#### THE TASK
Select and reproduce each line of the listing below that bears the string "Change".
-- -- --
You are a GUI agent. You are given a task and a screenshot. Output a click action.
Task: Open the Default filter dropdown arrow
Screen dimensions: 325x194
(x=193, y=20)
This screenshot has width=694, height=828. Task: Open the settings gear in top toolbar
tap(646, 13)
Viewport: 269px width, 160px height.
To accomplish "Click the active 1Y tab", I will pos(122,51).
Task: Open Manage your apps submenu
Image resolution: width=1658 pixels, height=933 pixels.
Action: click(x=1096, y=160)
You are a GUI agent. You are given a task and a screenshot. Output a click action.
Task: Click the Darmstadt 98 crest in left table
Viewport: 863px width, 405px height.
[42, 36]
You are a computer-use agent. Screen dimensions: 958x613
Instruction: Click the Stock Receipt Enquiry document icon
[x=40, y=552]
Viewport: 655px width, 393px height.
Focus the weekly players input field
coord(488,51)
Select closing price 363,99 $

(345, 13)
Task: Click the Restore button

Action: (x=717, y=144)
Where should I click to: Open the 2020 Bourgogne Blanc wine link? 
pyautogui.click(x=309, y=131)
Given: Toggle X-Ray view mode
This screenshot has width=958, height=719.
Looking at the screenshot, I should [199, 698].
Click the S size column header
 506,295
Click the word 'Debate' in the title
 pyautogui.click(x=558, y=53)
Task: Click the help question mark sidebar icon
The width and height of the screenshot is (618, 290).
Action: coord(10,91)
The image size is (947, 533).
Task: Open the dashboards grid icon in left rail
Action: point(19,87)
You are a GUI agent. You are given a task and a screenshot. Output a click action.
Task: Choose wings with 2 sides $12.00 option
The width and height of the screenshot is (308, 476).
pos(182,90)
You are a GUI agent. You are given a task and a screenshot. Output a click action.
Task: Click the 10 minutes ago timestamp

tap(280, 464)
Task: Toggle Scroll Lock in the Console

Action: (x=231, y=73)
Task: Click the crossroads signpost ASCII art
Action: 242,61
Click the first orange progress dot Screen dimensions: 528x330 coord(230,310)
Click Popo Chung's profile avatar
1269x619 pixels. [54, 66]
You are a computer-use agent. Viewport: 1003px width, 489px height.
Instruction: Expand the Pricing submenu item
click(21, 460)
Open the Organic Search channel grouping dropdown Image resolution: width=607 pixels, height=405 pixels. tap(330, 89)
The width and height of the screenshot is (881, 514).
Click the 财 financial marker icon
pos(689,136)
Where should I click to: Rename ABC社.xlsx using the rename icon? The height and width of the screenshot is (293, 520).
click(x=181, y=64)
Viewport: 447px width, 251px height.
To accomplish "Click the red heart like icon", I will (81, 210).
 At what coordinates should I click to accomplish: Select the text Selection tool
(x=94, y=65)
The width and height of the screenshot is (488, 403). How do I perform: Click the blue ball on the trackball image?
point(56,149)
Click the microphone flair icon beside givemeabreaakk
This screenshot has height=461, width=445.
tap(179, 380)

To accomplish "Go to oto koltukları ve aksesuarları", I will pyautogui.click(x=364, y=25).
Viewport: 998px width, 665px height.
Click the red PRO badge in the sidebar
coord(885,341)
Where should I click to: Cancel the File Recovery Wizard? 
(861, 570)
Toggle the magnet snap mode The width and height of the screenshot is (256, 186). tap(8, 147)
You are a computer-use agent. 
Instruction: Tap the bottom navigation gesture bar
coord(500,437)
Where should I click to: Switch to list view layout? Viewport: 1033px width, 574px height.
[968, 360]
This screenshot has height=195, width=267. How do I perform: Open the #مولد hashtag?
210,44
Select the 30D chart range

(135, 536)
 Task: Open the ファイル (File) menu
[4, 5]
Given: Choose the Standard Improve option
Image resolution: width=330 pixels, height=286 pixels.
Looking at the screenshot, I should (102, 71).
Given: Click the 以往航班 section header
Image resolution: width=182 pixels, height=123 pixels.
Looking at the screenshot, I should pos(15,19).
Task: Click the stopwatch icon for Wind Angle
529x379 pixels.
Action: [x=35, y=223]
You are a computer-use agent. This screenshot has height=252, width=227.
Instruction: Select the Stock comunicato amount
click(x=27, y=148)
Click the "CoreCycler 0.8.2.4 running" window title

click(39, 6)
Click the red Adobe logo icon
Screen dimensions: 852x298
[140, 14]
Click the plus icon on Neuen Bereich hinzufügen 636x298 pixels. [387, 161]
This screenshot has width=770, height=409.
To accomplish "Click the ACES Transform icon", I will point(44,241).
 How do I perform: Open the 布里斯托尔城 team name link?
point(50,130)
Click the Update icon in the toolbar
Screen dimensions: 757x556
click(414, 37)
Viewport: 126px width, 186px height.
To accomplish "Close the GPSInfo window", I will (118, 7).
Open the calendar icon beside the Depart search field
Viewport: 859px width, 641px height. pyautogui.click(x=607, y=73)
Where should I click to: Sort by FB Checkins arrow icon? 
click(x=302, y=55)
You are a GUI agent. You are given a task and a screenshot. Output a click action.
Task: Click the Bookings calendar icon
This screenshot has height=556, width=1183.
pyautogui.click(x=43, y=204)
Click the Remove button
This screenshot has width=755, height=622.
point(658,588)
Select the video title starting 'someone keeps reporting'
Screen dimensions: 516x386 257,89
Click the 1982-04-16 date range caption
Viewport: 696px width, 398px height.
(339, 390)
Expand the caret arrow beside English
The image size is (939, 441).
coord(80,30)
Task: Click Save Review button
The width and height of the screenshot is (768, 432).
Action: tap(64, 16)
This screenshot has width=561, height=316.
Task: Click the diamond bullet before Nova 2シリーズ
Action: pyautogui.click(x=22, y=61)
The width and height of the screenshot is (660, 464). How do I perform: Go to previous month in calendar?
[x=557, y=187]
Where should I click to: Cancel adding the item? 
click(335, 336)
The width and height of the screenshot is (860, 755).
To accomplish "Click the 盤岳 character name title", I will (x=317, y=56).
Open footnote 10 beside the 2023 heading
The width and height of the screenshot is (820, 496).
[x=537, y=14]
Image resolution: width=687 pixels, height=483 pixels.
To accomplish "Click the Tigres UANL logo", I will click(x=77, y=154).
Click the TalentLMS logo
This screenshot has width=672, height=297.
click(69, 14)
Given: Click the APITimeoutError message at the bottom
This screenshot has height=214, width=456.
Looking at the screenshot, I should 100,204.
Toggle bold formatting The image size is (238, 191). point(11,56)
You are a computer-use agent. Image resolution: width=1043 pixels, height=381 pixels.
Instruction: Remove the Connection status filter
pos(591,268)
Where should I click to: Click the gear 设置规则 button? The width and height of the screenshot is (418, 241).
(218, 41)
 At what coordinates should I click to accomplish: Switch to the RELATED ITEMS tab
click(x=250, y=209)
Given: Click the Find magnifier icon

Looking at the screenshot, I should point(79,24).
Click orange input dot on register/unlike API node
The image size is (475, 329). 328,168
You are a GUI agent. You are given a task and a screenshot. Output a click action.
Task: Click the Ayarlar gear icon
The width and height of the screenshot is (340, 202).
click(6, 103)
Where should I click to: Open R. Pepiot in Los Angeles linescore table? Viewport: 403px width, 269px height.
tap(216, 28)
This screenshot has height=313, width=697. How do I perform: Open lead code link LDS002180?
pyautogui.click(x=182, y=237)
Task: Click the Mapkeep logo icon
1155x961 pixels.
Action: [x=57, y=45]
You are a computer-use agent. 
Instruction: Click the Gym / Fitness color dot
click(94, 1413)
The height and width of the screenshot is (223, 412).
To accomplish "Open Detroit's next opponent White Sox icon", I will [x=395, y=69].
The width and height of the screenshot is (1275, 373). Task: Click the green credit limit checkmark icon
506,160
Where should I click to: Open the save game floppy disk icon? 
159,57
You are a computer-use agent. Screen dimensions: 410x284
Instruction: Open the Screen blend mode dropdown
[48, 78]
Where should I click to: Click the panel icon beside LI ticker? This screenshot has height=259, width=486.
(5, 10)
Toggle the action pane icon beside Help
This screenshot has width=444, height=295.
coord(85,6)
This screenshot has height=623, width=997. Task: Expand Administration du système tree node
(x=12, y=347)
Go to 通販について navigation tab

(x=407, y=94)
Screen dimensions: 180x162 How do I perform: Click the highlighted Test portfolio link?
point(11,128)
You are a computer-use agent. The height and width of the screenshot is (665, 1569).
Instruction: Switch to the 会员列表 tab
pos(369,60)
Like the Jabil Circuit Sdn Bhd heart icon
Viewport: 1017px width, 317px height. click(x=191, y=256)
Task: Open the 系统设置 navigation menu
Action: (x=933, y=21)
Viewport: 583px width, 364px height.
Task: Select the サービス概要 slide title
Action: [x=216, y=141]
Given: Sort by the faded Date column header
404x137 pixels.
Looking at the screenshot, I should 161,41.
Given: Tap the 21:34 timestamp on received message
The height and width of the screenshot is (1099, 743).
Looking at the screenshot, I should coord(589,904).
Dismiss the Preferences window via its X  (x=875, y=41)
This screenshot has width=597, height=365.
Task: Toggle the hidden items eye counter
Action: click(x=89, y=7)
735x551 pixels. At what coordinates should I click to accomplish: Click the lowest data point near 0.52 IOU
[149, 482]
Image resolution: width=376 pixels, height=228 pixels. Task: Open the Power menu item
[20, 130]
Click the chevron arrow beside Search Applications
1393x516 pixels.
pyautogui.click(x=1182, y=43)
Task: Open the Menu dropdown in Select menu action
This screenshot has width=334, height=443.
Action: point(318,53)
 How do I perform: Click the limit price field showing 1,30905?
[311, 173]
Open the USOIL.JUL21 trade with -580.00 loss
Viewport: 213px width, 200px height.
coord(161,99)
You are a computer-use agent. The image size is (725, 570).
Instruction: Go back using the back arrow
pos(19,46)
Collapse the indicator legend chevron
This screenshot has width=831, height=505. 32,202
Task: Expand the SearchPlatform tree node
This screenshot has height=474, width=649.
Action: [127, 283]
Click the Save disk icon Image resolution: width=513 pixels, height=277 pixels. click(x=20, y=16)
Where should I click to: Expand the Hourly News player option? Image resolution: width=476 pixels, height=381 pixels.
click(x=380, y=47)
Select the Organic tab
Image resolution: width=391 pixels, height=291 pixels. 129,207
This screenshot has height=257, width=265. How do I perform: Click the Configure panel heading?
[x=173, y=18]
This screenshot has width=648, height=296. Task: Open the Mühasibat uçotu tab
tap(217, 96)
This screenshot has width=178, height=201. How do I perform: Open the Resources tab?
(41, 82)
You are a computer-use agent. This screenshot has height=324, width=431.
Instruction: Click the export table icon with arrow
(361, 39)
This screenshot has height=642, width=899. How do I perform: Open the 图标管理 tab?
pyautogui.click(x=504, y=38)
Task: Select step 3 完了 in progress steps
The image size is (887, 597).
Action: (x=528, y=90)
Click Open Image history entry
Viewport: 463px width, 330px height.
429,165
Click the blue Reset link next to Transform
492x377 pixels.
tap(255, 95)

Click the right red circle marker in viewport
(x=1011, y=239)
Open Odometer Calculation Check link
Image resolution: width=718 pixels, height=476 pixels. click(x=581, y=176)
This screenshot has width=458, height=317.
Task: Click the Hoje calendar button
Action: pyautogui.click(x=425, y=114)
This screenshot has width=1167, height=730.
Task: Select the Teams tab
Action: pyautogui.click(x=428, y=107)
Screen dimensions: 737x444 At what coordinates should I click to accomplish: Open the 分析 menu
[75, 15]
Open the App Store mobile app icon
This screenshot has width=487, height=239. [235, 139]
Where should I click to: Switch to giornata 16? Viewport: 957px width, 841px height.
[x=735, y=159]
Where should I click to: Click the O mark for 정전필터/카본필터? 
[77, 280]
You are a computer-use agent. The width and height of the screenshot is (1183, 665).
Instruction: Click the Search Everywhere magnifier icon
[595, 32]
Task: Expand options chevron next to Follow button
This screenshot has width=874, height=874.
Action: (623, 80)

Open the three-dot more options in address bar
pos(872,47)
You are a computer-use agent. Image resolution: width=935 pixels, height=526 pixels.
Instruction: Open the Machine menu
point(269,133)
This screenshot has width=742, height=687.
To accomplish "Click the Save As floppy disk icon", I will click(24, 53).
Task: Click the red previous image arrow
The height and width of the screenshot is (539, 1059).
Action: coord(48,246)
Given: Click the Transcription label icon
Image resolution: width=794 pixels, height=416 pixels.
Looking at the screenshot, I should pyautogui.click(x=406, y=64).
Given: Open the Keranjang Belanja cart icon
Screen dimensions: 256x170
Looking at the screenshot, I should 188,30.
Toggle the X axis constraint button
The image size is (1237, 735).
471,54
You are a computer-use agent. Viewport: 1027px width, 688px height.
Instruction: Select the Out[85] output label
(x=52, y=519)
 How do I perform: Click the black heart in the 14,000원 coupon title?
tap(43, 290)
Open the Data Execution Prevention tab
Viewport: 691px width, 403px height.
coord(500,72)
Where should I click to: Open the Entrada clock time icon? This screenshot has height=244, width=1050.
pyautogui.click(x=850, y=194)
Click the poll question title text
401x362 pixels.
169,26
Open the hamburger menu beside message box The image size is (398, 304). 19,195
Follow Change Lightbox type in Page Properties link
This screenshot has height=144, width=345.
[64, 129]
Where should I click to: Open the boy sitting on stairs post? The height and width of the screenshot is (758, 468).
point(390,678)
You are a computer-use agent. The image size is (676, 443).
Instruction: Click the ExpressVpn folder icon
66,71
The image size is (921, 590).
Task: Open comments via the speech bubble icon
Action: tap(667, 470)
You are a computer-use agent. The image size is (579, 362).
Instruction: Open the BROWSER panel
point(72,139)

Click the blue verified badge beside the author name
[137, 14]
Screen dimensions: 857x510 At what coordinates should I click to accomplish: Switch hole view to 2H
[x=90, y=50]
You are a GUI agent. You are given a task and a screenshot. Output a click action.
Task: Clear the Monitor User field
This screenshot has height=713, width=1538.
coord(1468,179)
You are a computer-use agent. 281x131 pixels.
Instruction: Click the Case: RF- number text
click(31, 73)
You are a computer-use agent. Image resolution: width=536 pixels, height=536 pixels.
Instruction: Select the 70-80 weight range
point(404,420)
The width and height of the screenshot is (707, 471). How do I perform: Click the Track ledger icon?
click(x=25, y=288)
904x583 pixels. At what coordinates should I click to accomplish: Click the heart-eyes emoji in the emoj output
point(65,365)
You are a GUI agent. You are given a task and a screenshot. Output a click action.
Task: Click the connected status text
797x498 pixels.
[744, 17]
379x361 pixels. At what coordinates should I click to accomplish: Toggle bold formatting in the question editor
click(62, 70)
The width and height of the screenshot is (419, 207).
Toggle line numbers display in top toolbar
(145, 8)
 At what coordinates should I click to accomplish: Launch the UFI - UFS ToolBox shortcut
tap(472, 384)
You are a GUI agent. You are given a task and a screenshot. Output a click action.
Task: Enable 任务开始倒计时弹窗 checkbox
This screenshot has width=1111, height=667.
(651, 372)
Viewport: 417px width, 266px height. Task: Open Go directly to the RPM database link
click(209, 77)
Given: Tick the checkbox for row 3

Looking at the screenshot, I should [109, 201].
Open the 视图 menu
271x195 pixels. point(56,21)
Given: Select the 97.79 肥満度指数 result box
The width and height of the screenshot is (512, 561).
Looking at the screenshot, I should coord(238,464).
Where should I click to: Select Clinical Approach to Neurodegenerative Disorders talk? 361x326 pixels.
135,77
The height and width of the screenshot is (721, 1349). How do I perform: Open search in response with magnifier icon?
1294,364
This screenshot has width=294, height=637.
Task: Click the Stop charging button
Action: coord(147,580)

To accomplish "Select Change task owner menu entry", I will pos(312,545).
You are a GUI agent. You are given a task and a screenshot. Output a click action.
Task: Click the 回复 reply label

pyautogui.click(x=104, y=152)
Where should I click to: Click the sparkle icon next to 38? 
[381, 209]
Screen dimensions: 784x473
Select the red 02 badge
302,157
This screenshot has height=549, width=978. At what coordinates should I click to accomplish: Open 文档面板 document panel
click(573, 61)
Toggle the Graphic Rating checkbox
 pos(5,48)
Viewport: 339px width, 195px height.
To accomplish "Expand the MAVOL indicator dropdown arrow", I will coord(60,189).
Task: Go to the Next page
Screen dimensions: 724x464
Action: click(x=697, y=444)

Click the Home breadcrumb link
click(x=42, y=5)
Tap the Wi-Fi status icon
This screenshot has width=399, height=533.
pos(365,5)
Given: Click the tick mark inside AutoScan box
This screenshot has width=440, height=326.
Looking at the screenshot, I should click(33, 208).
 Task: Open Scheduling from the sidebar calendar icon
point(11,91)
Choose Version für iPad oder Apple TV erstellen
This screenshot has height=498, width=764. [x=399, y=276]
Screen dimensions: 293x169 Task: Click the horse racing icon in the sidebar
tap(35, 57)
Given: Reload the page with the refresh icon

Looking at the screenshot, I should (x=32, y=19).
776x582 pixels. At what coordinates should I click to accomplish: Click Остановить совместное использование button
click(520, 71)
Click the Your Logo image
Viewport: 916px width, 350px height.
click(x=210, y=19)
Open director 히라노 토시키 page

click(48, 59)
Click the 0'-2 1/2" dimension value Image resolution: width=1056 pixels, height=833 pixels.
-- -- --
#### TASK RESULT
Follow Change Lightbox type in Page Properties link
To accomplish "Select Change task owner menu entry", I will pos(312,545).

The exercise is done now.